TLS Certificate Best Practices
Guidelines for Securing Web-based Communications
Use of a digital certificate for security and TLS encryption of web-based communications provides a number of advantages over traditional “clear-text” communications.
- Authentication - proof of the identity of the web site visitors are connecting to
- Information Privacy - assurance that communications between visitors and the web server cannot be viewed by other Internet users
- Information Integrity - assurance that information displayed or entered through the users browser can’t be altered on its way to/from the web server
Not every web server has requirements for the installation of a digital certificate. Servers sharing public information probably don’t need TLS encryption to ensure privacy, although in some cases the server authentication and data integrity benefits may be required.
The role of the server, including the types of processes involved (reading data versus allowing updates) and sensitivity of the information (public data versus confidential) must be analyzed. As the purpose for the server changes over time, the requirements for security should also be revisited. Performance issues must also be considered, as there is a processing cost associated with encryption.
You should evaluate obtaining and installing a digital certificate for your web server if:
- Authentication of some or all users who visit the site is required (e.g., usernames and passwords are used for access to some or all of the site, by some or all of the visitors)

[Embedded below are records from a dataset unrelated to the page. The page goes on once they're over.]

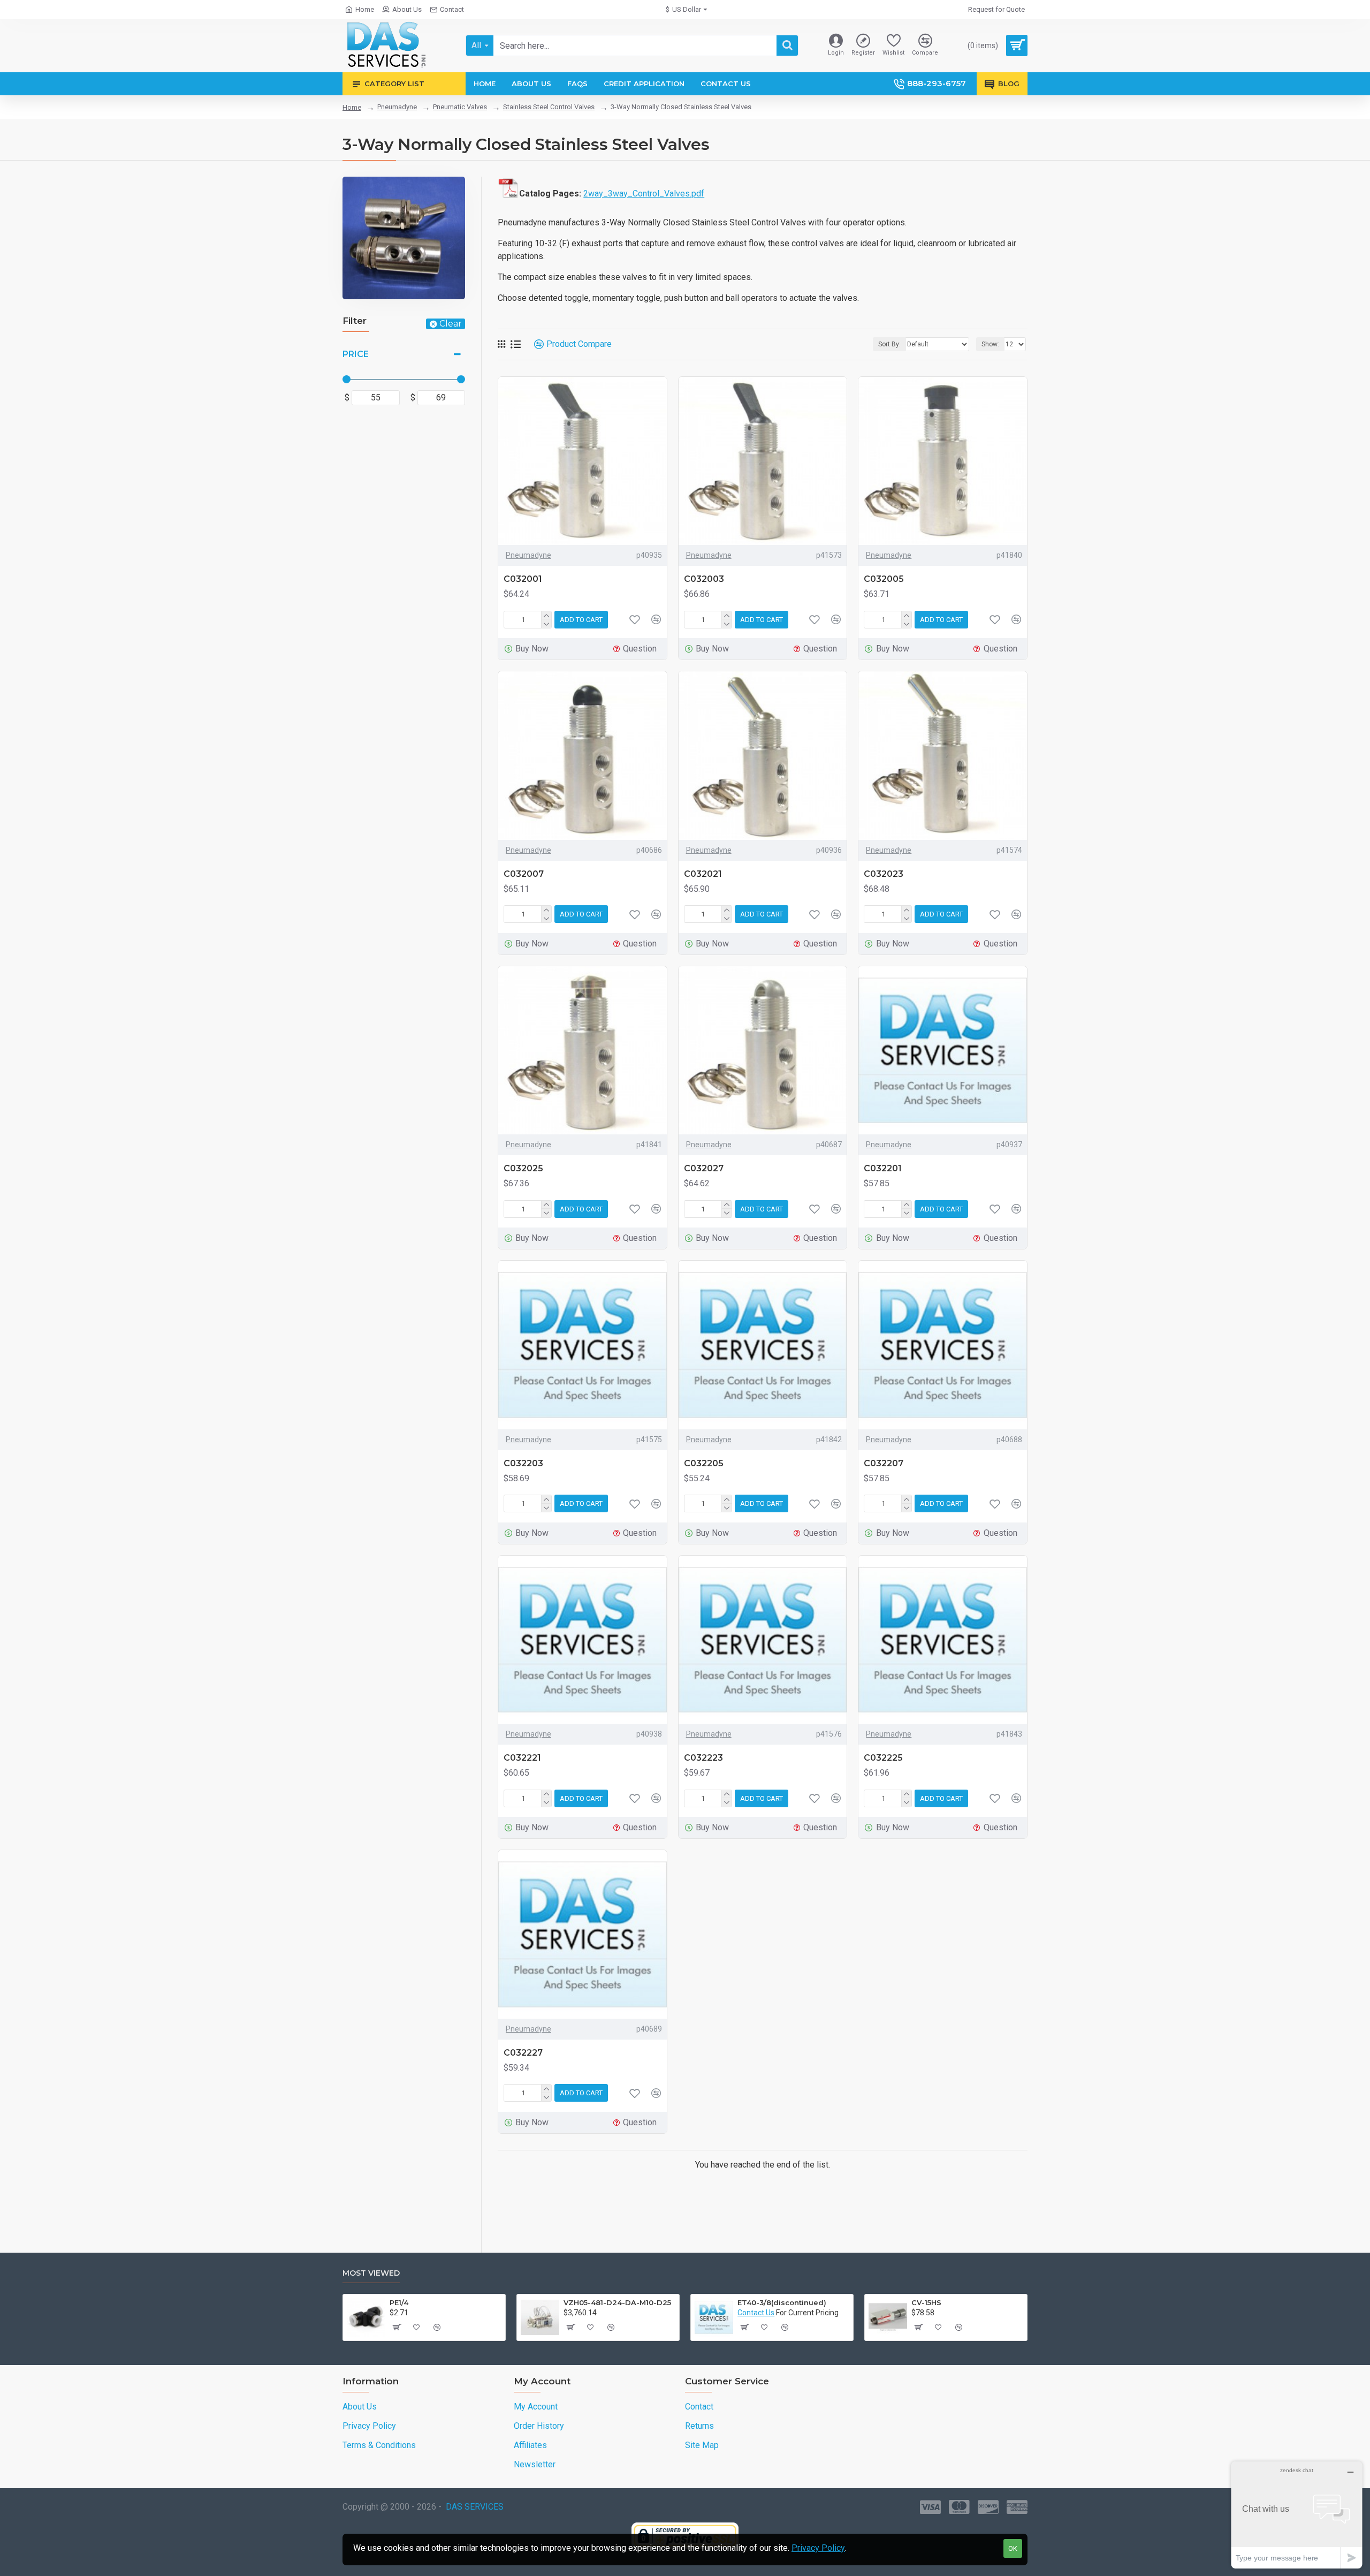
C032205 (704, 1463)
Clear (450, 324)
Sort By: (889, 344)
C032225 (883, 1758)
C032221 (522, 1758)
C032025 (523, 1168)
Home (351, 107)
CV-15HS (926, 2302)
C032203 (523, 1463)
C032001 (523, 579)
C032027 (704, 1168)
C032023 (883, 874)
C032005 (884, 579)
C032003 (704, 579)
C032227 (523, 2053)
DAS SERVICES (475, 2507)
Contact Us (755, 2312)
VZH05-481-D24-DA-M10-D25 (617, 2302)
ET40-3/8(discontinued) (781, 2302)
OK (1012, 2548)
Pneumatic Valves (460, 107)
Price (355, 354)
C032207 (883, 1463)
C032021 (703, 874)
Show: (990, 344)
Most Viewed (371, 2273)
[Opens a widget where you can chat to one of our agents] (1296, 2514)
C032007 (524, 874)
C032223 (703, 1758)
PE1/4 (399, 2302)
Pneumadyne (397, 107)
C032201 (883, 1168)
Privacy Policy (818, 2548)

- Visitors need to have the option of verifying that they are connected to the correct ("official") web site
- Sensitive or confidential institutional information is displayed to visitors
- Personal information is viewed and/or submitted by visitors to the site
- Integrity of the information presented or entered is important (i.e., an assurance that nothing can be changed in transit)
- Financial or electronic commerce transactions are executed (i.e., credit cards are accepted for payments)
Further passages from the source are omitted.